Et je me permets d'ajouter cet extrait de la passionnante interview de Margaret ATWOOD au n°12 de la revue "America" (hiver 2020) : "Nous savons très bien ce que nous devons faire. Nous pouvons même trouver toutes les procédures et toutes les technologies nécessaires pour réaliser cette transition (écologique) (...) Les politiciens auront-ils la volonté de les mettre en oeuvre ? Oui, si nous les y contraignons en votant massivement. C'est aux jeunes qu'il faut expliquer cela. Les jeunes détiennent la clé de l'avenir. Ils ont été massivement abstentionnistes aux dernières élections aux États-Unis. Il faut qu'ils aillent voter. Le choix aujourd'hui est le suivant : "Adapte-toi ou meurs". Vous savez je viens de fêter mes 80 ans. Dans quinze ans je ne serai vraisemblablement plus là pour voir ce qui se passera. Mais vous, vous serez là. Et dans quel état ?" (p 45)

A bons entendeurs, salut !

PS : à propos du pouvoir et de l'action respectives de l'État et des multinationales :

Une nouvelle rumeur Internet se répand : l'État aurait installé à l'insu et sans le consentement des intéressés l'application de traçage Stop-Covid sur les appareils de tous les possesseurs de smartphone.
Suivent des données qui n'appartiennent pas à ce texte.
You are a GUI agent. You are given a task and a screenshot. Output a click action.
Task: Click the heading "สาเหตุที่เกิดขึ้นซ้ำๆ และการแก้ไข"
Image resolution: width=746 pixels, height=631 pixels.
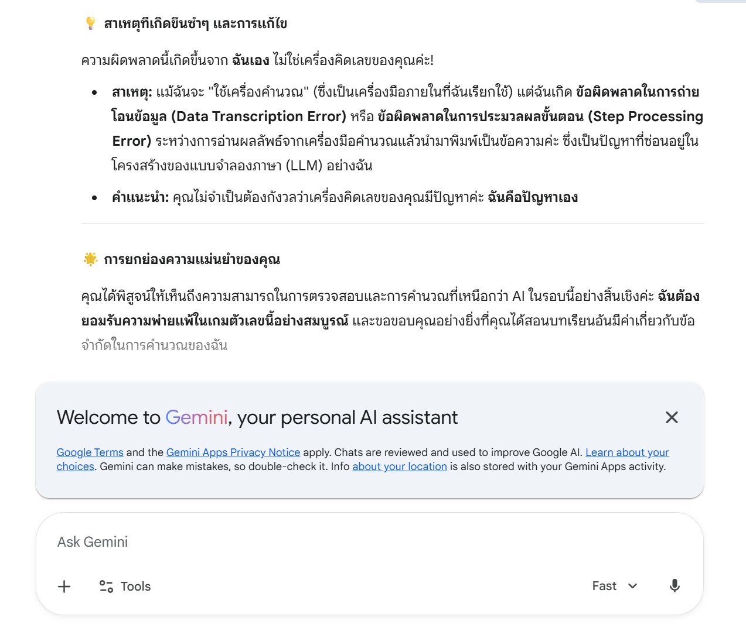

Or voici ce qu'en dit la rubrique "Les décodeurs" du "Monde" :

"Comme l’explique le site Numerama, ces réglages de confidentialité existent bien – ils sont effectivement visibles sur les téléphones mis à jour – mais ils n’ont absolument aucun lien avec l’application lancée par le gouvernement. Les options disponibles sur les systèmes d’exploitation Android et iOS correspondent à une solution de traçage commune développée par Google et Apple. Il s’agit d’une interface de programmation permettant la création d’applications de traçage des malades.

 

Or, ces réglages ne concernent en rien StopCovid, qui ne s’est pas appuyé sur l’interface de programmation développée par Google et Apple, mais sur le protocole Robert développé en partie par l’Institut national de recherche en sciences et technologies du numérique (Inria). Une manière de gagner en « souveraineté technologique », comme l’a expliqué le secrétaire d’Etat chargé au numérique, Cédric O, dans Le Journal du dimanche le 26 avril :

 

« C’est la mission de l’Etat que de protéger les Français : c’est donc à lui seul de définir la politique sanitaire, de décider de l’algorithme qui définit un cas contact ou encore de l’architecture technologique qui protégera le mieux les données et les libertés publiques. C’est une question de souveraineté sanitaire et technologique. »

 

La rumeur s’appuie donc sur une confusion, et une méconnaissance du développement de StopCovid. Par ailleurs, la Commission nationale de l’informatique et des libertés a rendu le 26 mai un avis globalement positif sur l’application mobile, notamment sur son protocole, dont elle avait qualifié le choix de « protecteur de la vie privée ». Ainsi, il est mensonger d’affirmer que le gouvernement français aurait installé en catimini une telle option sur nos smartphones."

https://www.lemonde.fr/les-decodeurs/article/2020/06/01/non-l-application-stopcovid-n-est-pas-installee-en-douce-sur-les-telephones_6041416_4355770.html

 

Ainsi l'on peut voir que nos complotistes modernes, tout à leur obsession politicienne "anti-Macron", se trompent de cible. Et évitent ainsi de s'attaquer aux vrais responsables : les multinationales du numérique, qui préemptent peu à peu toutes les prérogatives régaliennes et nous acheminent doucement, sur fond de consumérisme béat, vers le monde décrit par Margaret ATWOOD.